Kawakami's team is working on the electrical spin injection from a ferromagnetic electrode into graphene, which to date has been inefficient, he said. The spin lifetime of the electrons are thousands of times shorter than they should be from a theoretical perspective. "We would like longer spin lifetimes because the longer the lifetime, the more computational operations you can do," Kawakami said.

His team has been able to lengthen the spin lifetime through the use of a nanometer-thick insulating layer, known as a "tunnel barrier," in between the ferromagnetic electrode and the graphene layer. They found that the spin injection efficiency increased dramatically, he said.

"We found a thirtyfold increase in the efficiency of how spins were being injected by quantum tunneling across the insulator and into graphene," Kawakami said.

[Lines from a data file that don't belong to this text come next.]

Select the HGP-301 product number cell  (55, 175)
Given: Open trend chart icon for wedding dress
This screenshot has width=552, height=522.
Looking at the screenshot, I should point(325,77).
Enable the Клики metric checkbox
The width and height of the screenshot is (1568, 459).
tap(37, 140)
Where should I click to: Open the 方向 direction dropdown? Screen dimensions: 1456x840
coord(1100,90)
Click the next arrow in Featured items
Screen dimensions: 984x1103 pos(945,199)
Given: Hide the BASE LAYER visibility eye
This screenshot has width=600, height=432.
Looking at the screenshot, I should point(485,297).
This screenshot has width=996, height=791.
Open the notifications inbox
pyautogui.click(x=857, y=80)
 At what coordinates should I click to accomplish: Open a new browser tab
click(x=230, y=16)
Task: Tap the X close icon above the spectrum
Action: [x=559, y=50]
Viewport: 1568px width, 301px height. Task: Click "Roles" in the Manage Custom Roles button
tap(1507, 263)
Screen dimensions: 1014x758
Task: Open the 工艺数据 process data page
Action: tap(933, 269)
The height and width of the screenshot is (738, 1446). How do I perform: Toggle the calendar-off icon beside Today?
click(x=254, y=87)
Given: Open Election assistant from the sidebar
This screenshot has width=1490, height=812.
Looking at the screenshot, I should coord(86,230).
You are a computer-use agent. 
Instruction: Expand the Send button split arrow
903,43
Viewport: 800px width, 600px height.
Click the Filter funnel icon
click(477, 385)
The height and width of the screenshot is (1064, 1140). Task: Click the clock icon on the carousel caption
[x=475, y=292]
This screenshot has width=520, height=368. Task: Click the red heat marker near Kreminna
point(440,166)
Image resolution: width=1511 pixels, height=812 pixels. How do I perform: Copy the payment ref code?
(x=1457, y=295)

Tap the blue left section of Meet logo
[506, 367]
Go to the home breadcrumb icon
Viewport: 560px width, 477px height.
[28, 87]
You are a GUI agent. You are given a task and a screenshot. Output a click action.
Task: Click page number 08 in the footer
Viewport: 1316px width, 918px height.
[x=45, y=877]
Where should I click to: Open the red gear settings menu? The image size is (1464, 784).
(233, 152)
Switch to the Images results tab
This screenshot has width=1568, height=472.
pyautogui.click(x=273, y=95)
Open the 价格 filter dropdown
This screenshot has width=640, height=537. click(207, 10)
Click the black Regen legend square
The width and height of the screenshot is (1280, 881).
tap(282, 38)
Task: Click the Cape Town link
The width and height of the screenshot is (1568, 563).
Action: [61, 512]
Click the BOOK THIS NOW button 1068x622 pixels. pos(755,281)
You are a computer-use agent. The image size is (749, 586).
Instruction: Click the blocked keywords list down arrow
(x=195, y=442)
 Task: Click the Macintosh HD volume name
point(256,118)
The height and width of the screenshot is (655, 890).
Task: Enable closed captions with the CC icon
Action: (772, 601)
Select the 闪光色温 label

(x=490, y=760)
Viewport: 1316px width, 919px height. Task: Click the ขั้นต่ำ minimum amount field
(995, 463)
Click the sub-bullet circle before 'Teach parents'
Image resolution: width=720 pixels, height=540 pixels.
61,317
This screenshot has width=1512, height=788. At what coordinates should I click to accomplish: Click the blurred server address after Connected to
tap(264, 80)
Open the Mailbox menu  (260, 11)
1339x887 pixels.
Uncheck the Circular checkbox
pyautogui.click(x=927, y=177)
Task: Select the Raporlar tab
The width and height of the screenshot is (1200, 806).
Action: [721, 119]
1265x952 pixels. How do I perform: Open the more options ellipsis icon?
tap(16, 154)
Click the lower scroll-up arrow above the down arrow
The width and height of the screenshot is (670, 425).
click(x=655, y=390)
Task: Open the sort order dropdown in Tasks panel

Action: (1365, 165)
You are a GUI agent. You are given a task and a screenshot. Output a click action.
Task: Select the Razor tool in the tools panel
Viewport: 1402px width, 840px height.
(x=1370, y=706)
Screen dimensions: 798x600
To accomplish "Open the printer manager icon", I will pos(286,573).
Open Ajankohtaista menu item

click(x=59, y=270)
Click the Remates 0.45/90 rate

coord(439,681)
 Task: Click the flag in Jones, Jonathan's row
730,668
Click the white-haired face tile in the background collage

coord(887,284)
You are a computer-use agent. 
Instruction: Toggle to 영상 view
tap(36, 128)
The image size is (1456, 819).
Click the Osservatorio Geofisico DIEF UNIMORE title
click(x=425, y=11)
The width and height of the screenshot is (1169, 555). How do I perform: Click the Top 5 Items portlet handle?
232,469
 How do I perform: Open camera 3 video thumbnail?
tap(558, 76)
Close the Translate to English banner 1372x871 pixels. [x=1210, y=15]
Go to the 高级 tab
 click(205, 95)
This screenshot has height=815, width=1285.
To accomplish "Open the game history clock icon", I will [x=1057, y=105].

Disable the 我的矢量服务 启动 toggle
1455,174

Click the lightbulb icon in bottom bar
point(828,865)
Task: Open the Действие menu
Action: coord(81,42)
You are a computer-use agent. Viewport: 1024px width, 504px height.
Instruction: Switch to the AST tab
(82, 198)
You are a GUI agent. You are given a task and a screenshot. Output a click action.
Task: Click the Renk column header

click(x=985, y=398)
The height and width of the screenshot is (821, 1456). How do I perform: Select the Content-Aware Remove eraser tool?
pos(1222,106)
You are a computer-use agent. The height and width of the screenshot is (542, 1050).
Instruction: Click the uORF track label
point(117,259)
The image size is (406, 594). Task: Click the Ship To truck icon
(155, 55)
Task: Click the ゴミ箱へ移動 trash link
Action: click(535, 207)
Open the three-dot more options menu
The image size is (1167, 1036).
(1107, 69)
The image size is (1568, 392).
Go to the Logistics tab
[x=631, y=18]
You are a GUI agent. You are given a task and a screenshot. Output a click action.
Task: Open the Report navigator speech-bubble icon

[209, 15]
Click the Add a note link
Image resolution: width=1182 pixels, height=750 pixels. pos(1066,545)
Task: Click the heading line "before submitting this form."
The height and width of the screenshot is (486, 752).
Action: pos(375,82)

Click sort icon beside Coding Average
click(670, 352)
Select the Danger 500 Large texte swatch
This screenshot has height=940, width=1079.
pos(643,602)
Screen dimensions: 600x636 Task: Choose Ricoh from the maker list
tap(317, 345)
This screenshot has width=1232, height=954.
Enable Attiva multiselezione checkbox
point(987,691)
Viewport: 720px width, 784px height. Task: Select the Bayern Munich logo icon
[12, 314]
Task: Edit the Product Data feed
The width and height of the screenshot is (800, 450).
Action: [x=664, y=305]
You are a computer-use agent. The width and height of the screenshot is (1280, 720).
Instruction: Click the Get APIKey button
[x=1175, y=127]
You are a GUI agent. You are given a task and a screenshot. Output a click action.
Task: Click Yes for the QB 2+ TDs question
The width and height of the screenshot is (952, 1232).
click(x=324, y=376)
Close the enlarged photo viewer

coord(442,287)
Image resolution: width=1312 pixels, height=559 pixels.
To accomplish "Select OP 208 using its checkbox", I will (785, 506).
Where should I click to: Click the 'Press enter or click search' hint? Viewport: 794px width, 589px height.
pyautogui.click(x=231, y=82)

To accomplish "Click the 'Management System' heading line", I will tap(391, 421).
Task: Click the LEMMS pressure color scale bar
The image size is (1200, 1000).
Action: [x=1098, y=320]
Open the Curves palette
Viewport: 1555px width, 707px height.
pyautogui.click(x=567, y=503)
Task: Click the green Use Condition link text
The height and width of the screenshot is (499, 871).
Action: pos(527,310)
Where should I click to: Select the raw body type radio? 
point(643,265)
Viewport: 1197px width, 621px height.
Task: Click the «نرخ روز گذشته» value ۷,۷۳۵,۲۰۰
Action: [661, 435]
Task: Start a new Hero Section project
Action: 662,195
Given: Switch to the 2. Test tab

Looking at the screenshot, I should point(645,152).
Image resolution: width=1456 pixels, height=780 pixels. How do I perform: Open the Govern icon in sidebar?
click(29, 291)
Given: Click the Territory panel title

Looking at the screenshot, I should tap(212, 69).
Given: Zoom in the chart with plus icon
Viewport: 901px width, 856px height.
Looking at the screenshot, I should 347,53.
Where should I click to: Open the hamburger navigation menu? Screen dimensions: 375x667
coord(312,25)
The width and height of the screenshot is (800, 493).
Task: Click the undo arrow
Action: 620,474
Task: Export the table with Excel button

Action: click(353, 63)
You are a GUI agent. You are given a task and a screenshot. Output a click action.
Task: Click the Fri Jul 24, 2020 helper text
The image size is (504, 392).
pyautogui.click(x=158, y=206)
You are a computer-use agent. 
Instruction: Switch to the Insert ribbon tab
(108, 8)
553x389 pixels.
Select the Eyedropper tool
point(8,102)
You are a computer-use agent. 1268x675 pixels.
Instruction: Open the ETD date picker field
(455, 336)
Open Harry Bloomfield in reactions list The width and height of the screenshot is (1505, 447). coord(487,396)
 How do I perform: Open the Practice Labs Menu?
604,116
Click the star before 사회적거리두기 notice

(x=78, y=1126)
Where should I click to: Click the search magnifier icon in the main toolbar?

Kawakami said the research on spin computing is at a stage similar to that of the movement from vacuum tubes to transistors in the 1950s. Once one transistor was created, it opened the door to modern computers. Once a spin computing transistor has been created -- in, say, about five years -- he expects industrial support to ramp up and consumer products to follow in under 10 years.

Kawakami's team of three graduate-student researchers has for the first time joined with electrical engineers at the university, who are designing the circuitry that will carry the electrons through the graphene.

Graphene received broad notoriety earlier this month when the scientists who discovered its properties as the thinnest and strongest material known to mankind received the Nobel Prize in physics. Graphene is made up of carbon atoms and looks like chicken wire or lattice through an electron microscope.

To date, the development of spin electronics has been geared entirely toward memory. Two years ago, another group of researchers at Rice University demonstrated a data storage medium made out of a layer of graphite only 10 atoms thick.

That technology has the potential to provide many times the capacity of current NAND flash memory and can withstand temperatures of 200 degrees Celsius and radiation that would make solid-state disk memory disintegrate. That technology, for example, would be useful in satellites, which are constantly bombarded by the sun's radiation.

But the researchers, focused on combining the memory aspects with the computational capabilities of tunneling spin injection, are hopeful now that the right material is on hand.

"Things that have been missing are that the right material hasn't been there on one hand, and on the other hand, the circuit computing design concept hasn't been there. It's like the chicken and the egg. One has to develop to give motivation to the other," Kawakami said.


Lets wait for such technologies to come true.